▸ **Problems to solve**
1. In the thread on Java 1.4 regex support, why does rjray welcome Java's native regular expressions?
2. Write the next part of the Java 1.4 regex thread, picking up after its last line.

▸ **Source passage**

---

Java finally catches up to Perl (and Python, Tcl)

pudge on 2002-02-14T23:07:28

rjray writes "Over at /. they're reporting that Sun has finally released the first official version of their Java 2 SDK version 1.4. Read the release notes here. Java finally has native support of regular expressions, one of the first things I found lacking when I took a shot at Java programming some time ago. The regex's are even referred to as "Perl-like" in at least one place, maybe more!"


Yeah, but

djberg96 on 2002-02-14T23:30:03

...it's still dirt slow

...and overly verbose

Not very Perl-like....

VSarkiss on 2002-02-15T00:08:15

The example program takes 92 lines to implement a file grep. It implements the pattern .*\r?\n, and if you wonder why that's bad, read Ovid's Death to Dot Star post over at PerlMonks. (I'm presuming the Java regex engine backtracks, like other regex engines I know of.)

Re:Not very Perl-like....

---

[Word and element location data]
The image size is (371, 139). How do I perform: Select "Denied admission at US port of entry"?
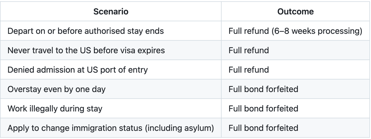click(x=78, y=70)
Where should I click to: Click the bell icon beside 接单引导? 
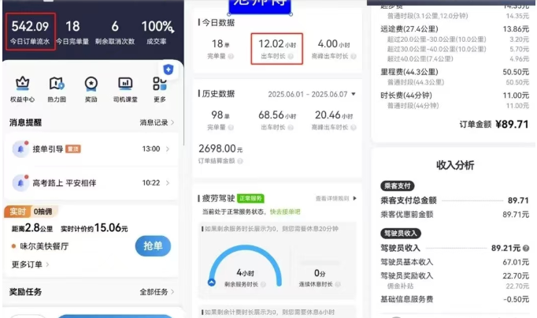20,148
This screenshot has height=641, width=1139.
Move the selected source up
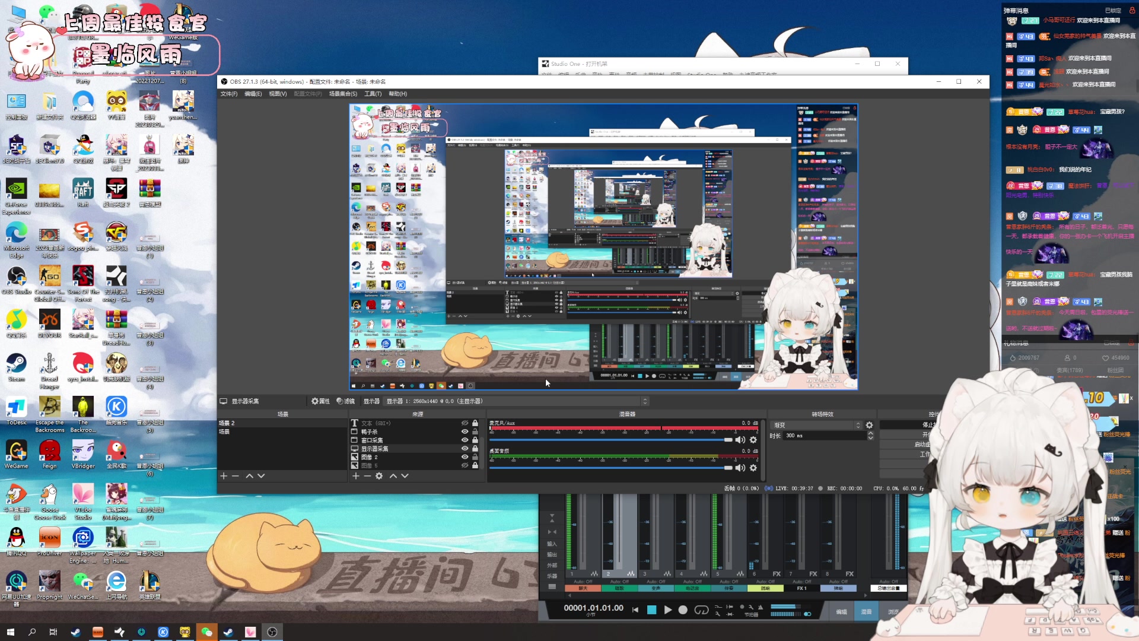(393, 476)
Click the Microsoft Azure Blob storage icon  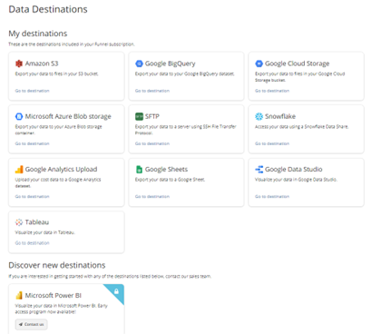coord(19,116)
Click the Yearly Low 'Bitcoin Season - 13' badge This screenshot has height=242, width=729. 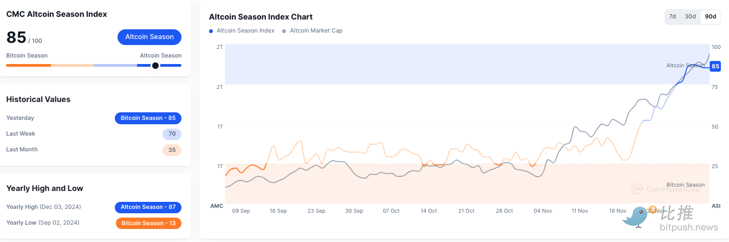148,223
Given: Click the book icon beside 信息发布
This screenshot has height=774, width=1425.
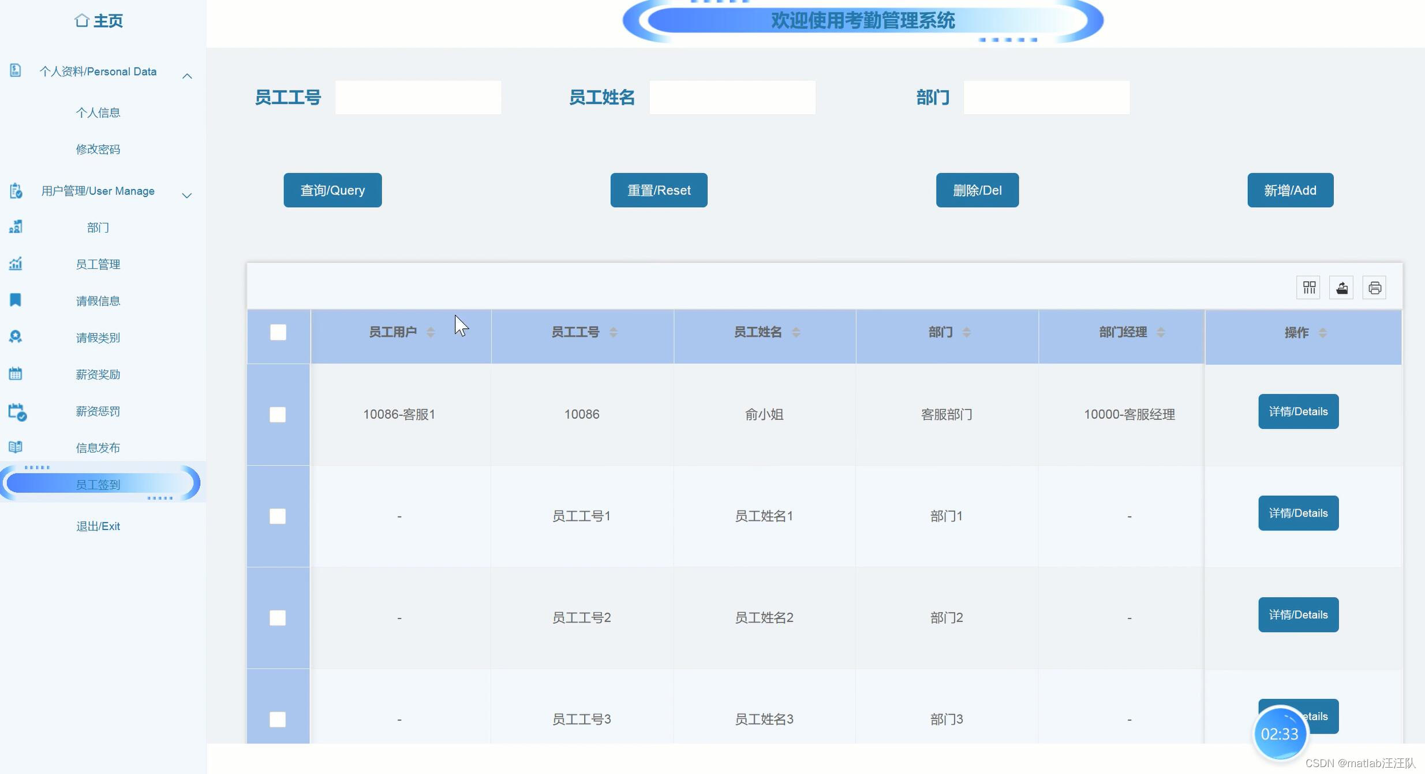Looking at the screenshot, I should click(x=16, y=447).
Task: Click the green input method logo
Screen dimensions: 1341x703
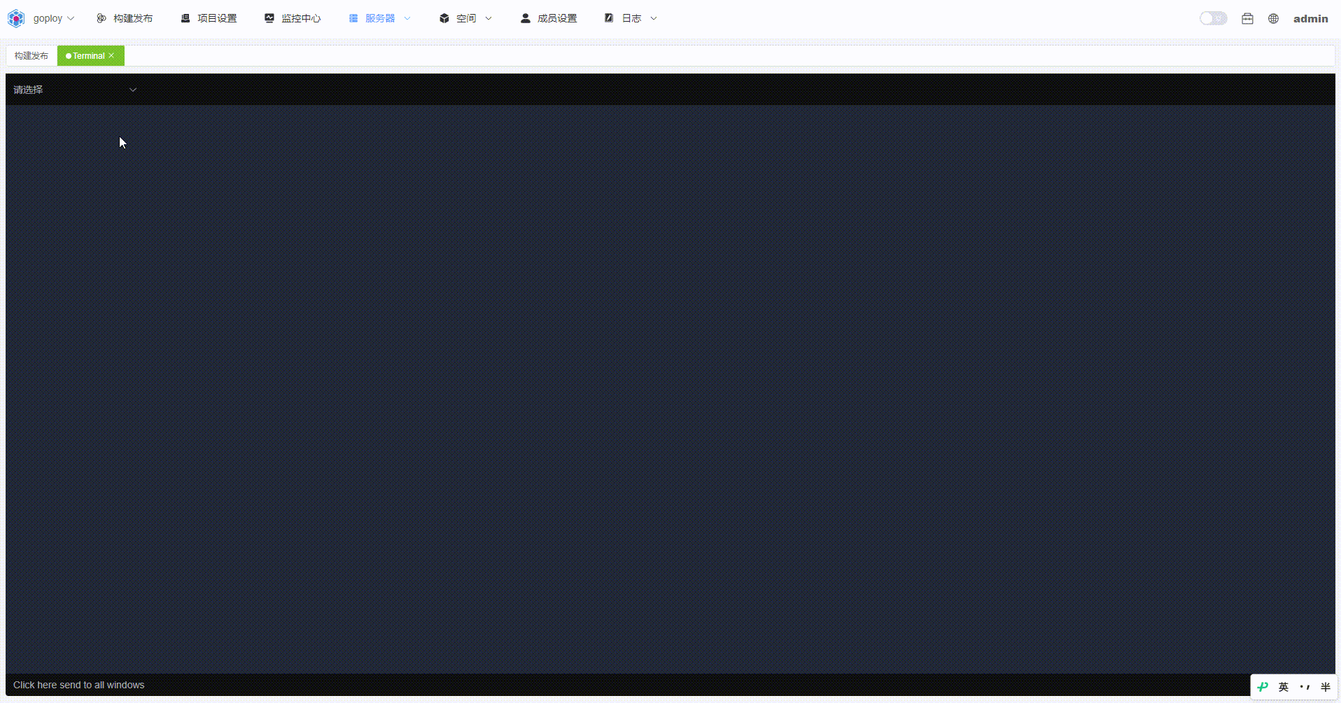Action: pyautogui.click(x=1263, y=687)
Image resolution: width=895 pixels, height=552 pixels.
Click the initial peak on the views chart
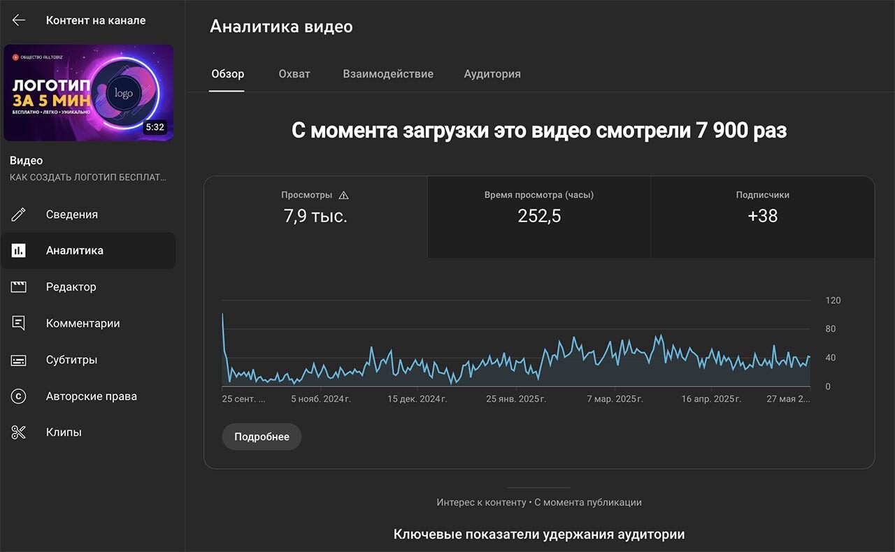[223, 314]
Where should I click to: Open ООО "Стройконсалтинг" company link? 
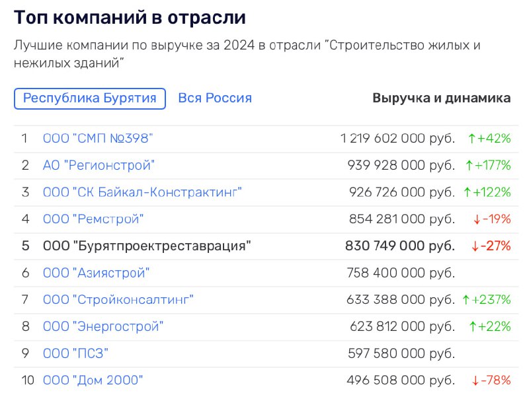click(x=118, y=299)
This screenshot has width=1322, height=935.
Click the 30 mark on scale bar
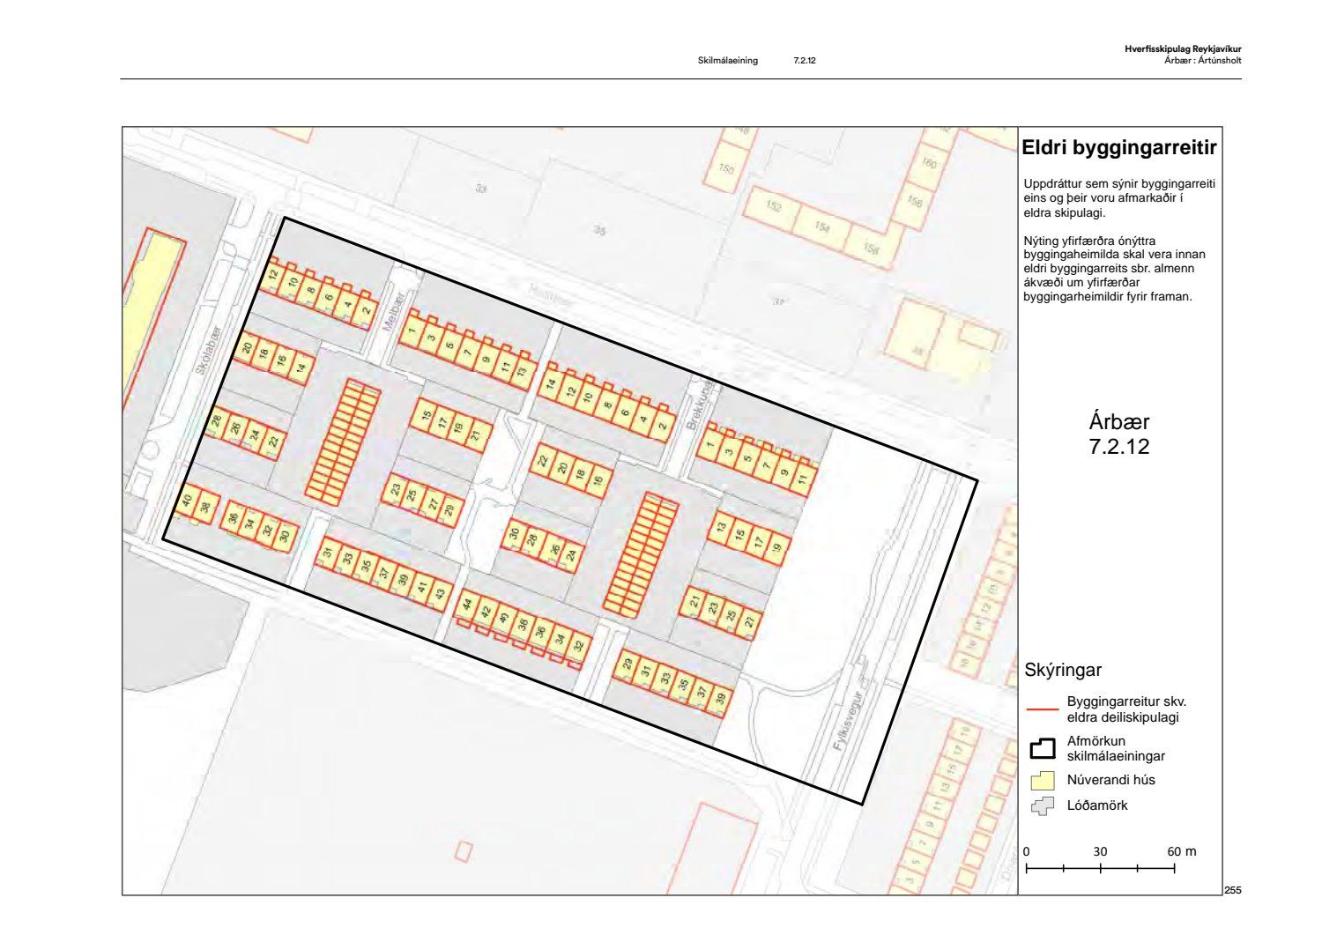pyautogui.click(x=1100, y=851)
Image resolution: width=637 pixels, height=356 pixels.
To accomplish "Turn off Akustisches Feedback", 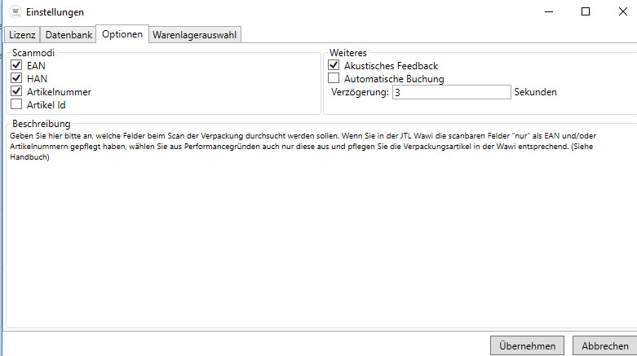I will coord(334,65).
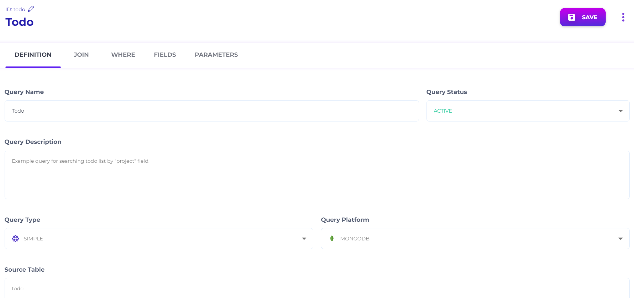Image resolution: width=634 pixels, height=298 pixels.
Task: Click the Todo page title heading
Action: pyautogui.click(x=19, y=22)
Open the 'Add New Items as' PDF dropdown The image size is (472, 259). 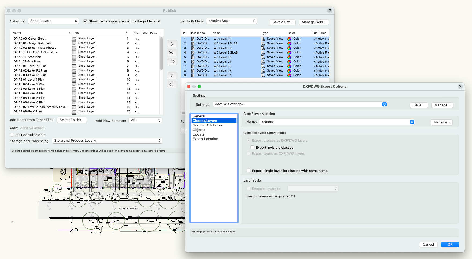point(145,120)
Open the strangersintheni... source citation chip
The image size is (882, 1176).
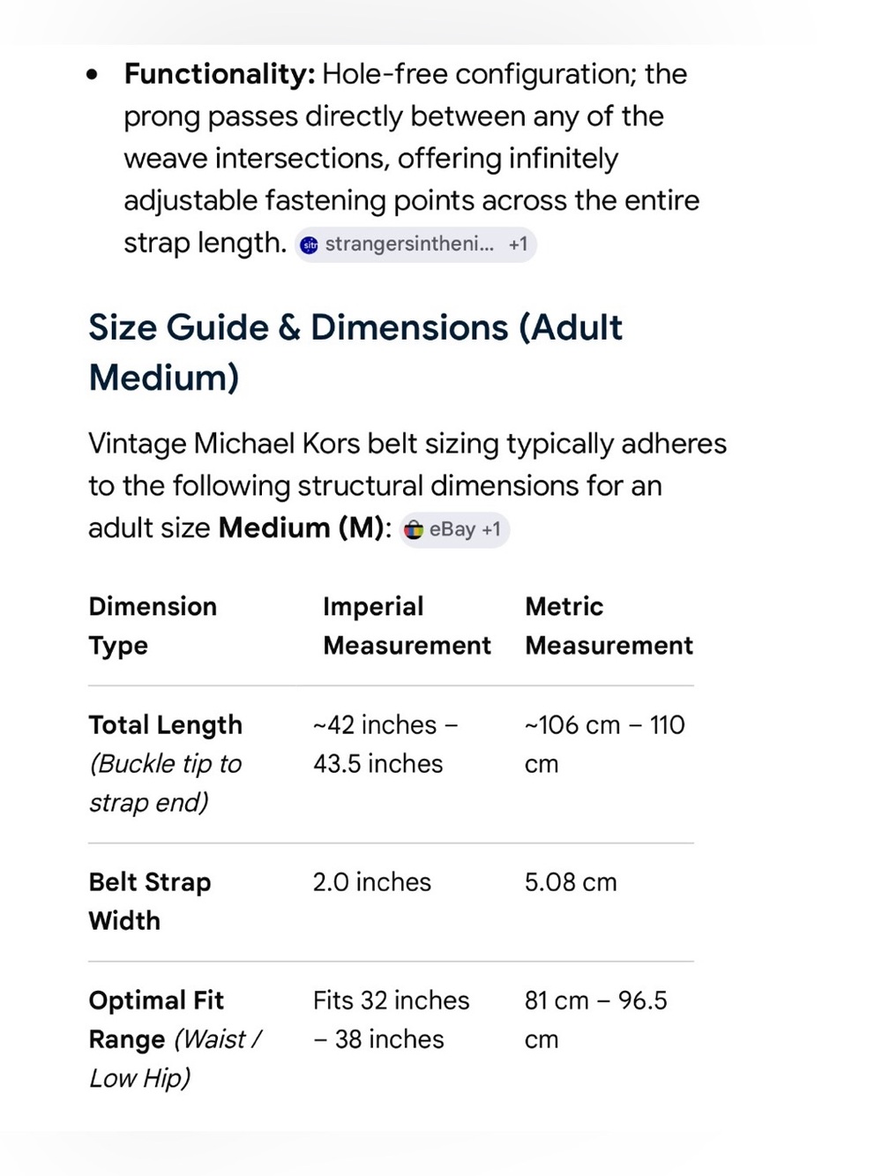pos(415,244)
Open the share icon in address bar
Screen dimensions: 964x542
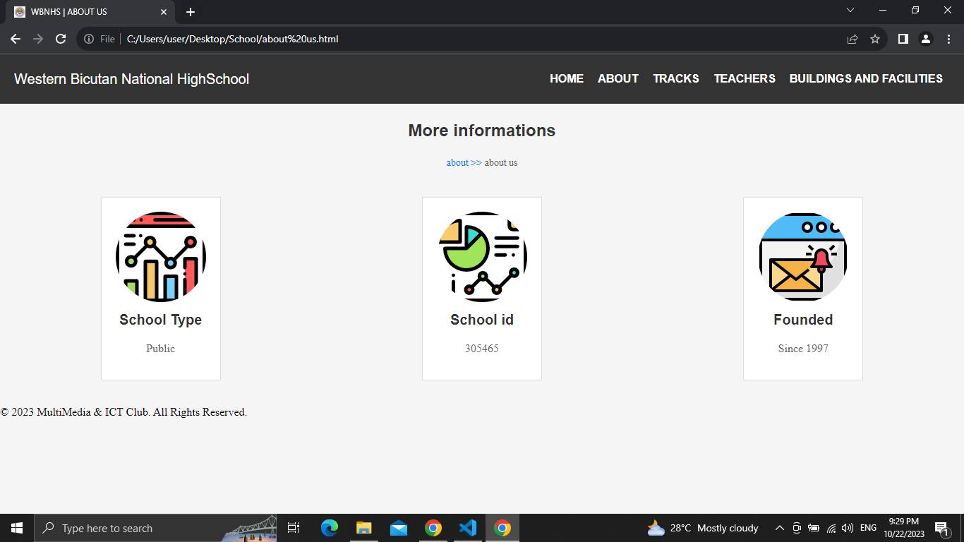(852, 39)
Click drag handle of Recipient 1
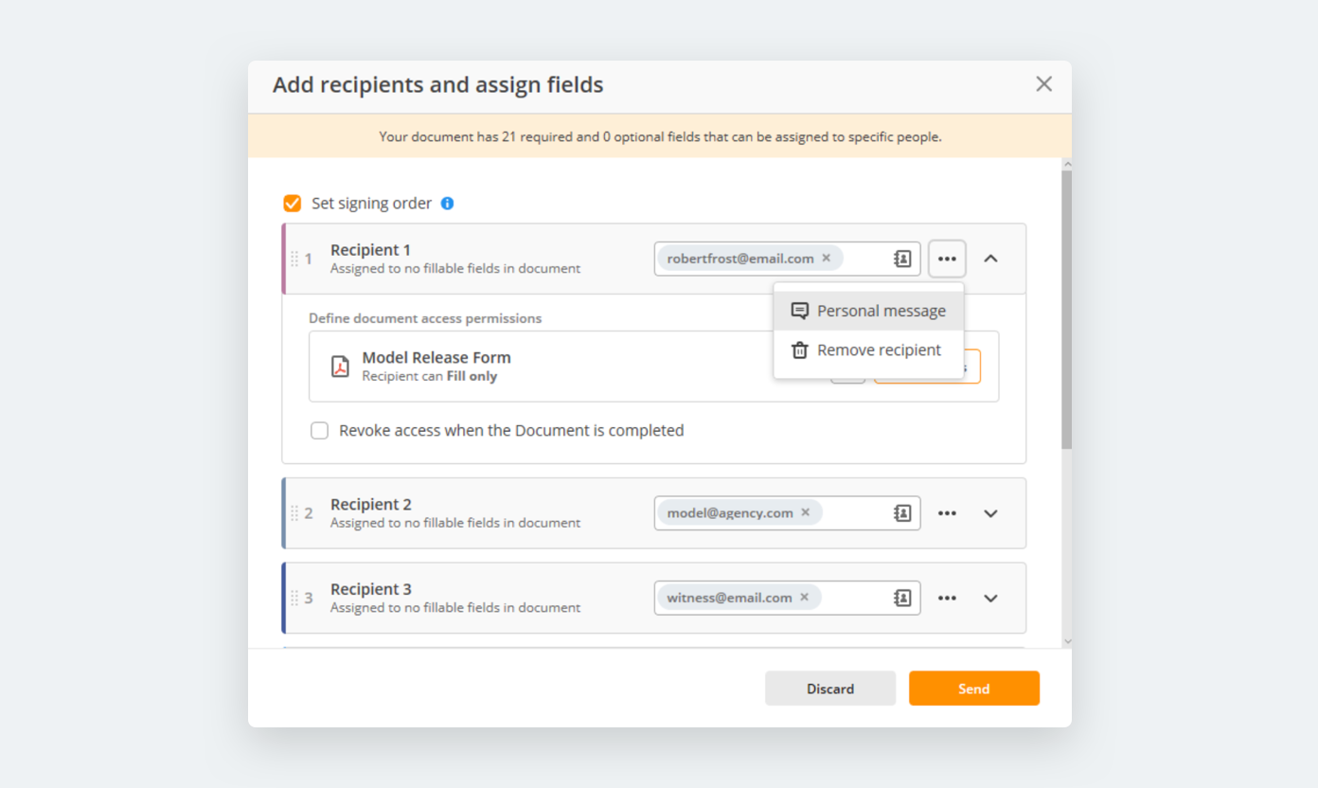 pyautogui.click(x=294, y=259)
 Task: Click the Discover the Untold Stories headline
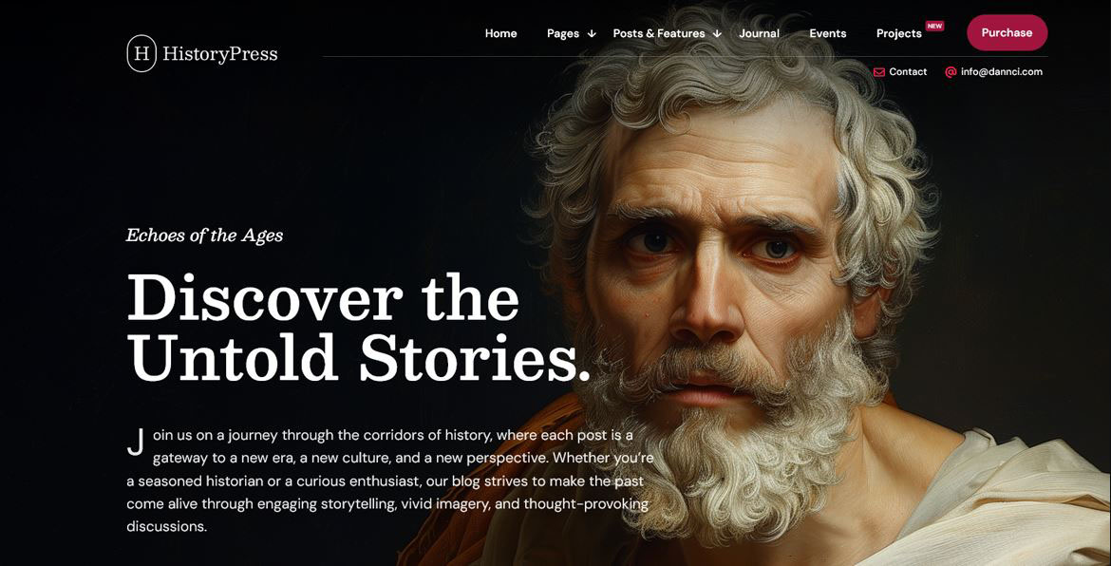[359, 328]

---

▸ **Answers provided**
1. Regular expressions were one of the first things rjray found lacking when trying Java programming some time earlier.

2.
Ovid on 2002-02-15T00:59:17

Hmmm... now I'm rather curious as to what's going on here. Here's the regex code to match a line:

// Pattern used to parse lines
private static Pattern linePattern
= Pattern.compile(".*\r?\n");

I don't think VSarkiss' criticism of the dot star is appropriate in this case as Java documentation states that the dot does not match a line terminator. However, they appear to have goofed up the line terminator! What about \r on Macs? From what I can tell from their docs, the carriage return/newline in the regex is superfluous. They could at least get their regexes straight if they post sample code. They have multiline mode which appears to be what they were actually looking for and would be more robust than the listed solution.

Re:Not very Perl-like....

Desmodromic on 2002-02-15T05:58:23

Argh. Don't have to convince me that Java is a big fat slug, but let's be fair: The first 43 lines of that are comments. A far cry from Perl, but only half as far ...

Re:Not very Perl-like....

VSarkiss on 2002-02-15T21:19:40

I only counted the code, not the comments. With the comments it's 135 lines.

Severely b0rken

Matts on 2002-02-15T07:08:21

I believe there's something broken about Java's split() fuction from the regexp class. If you do split(/=/, "foo=bar=20", 2) in Java, then you get two return values, as you would expect. What you might not expect is those return values to be "foo" and "bar". I know this was the case in the betas, but I haven't checked if they fixed this or not. I'd love it if someone could confirm that.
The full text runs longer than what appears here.